One thing’s certain: Five closely contested races involving women whom Murray recruited to run – in Massachusetts, North Dakota, Wisconsin, Nevada and Hawaii – will go a long way in deciding which party controls the Senate next year.
Overall, party leaders are backing 11 Democratic women as candidates this year, the most in history. That includes six incumbents who are considered shoo-ins or leading in the polls. A 12th Democratic woman is running in Maine, but without the endorsement of the Democratic Senatorial Campaign Committee.
On the Republican side, six women are running this year, in Nebraska, New Mexico, Hawaii, Connecticut and the Democratic strongholds of California and New York. But two longtime incumbents – Olympia Snowe of Maine and Kay Bailey Hutchison of Texas – are retiring.
Jennifer Duffy, who analyzes Senate races for the Cook Political Report, said there’s a 60 percent to 65 percent chance that Democrats – who now have 53 of the 100 seats – will keep control of the Senate in 2013.
“Given where they started, things do look more promising,” Duffy said. In a poll of Republican insiders released by National Journal on Sept. 28, only 4 percent saw the party’s chances of winning control of the Senate as high. The poll called the outlook “a stunning drop in optimism” among Republicans.
Six Democratic incumbent women are leading in the polls: Claire McCaskill of Missouri, Maria Cantwell of Washington, Dianne Feinstein of California, Amy Klobuchar of Minnesota, Kirsten Gillibrand of New York and Debbie Stabenow of Michigan.
And Murray’s female recruits include three House members in competitive races: third-term Rep. Mazie Hirono of Hawaii, who was born in Japan and would be the Senate’s first female immigrant and first Asian-American woman; seventh-term Rep. Tammy Baldwin of Wisconsin, who would be the nation’s first openly gay senator; and seventh-term Rep. Shelley Berkley of Nevada, the granddaughter of immigrants who came to the United States, unable to speak English, to escape the Holocaust.
Duffy said Democrats have benefited from other events this year, including Snowe’s retirement, the defeat of Republican Sen. Richard Lugar of Indiana in a GOP primary, and Republican Rep. Todd Akin of Missouri damaging himself with his claim that victims of “legitimate rape” have defenses that prevent them from getting pregnant.
Consequently, Duffy said, “In some ways, I don’t know if it’s fair to say (that) if Democrats have a very, very successful night, it will be because of these women.”
Murray said that senators would be more willing to work together and compromise if there were more elected women. When Congress’ “supercommittee” that she led last year failed to come up a $1.2 trillion deficit-reduction plan, she said that women “don’t mess around,” and that the outcome could well have been different with more women on the special panel.

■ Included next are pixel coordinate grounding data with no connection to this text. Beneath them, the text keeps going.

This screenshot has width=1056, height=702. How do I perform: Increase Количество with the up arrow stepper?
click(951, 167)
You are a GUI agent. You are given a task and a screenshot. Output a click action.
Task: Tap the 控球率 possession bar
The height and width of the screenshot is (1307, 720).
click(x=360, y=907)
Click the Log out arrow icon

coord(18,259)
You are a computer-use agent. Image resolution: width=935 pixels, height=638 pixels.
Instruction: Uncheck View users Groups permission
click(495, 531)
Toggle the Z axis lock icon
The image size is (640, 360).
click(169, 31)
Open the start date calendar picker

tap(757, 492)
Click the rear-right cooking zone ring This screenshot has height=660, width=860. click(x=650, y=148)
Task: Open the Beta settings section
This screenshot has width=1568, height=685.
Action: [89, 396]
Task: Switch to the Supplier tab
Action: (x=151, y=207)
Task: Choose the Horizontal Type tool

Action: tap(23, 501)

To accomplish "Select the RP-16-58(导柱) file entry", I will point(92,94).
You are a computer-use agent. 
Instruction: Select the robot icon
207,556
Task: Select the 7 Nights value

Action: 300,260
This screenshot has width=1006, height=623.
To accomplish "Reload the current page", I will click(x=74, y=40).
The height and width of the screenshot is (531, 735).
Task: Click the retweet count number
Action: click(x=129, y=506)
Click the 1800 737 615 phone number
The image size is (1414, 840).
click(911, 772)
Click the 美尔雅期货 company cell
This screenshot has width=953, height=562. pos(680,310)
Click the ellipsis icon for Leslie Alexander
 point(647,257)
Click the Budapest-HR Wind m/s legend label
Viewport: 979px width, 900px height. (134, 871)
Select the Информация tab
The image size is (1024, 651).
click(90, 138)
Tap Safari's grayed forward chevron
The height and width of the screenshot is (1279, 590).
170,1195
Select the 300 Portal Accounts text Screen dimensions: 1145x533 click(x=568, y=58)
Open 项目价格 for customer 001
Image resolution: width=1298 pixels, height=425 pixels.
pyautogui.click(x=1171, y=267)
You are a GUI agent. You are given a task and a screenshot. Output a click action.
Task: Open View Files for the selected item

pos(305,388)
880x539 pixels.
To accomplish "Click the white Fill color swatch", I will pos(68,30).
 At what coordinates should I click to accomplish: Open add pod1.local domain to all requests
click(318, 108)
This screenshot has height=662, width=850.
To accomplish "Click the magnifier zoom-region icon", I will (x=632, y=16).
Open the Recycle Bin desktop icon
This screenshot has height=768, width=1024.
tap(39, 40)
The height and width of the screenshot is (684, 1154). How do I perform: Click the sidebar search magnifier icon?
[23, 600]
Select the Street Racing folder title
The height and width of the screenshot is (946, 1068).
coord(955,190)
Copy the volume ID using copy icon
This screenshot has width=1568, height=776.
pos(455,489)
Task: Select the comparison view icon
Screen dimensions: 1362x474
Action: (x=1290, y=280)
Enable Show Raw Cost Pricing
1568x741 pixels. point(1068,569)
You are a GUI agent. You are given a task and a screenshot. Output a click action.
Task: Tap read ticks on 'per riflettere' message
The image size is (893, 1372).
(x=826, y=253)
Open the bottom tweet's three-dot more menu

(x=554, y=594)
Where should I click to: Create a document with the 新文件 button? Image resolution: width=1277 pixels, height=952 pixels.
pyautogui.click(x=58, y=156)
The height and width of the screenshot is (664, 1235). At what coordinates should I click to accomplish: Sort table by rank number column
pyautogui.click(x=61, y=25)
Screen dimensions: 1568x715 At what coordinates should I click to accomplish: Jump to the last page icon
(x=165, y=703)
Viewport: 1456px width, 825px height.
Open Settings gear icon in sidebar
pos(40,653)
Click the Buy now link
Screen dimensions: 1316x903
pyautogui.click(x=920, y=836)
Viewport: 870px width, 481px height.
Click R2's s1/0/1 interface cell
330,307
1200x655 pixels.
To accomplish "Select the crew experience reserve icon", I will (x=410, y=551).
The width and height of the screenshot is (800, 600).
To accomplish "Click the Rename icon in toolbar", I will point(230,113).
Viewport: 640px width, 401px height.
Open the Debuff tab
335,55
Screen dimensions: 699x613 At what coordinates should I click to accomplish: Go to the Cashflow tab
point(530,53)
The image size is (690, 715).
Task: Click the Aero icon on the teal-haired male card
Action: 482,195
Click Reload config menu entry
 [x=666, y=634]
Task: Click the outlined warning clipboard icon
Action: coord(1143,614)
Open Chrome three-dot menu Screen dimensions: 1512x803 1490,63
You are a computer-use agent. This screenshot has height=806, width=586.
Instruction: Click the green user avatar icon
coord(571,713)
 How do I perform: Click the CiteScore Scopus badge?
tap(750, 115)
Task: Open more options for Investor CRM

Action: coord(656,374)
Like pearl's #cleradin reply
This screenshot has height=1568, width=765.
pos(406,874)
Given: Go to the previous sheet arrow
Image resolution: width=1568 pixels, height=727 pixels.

In the recent interview, Murray said that two Senate Appropriations subcommittees headed by women – the transportation panel that she led with Republican ranking member Susan Collins of Maine and the commerce panel led by Democrat Barbara Mikulski of Maryland and ranking Republican Hutchison – were the first to complete their work this year.
“That’s a tribute to the kind of work women do, even in a very tough environment, when everybody says you can’t work together,” Murray said.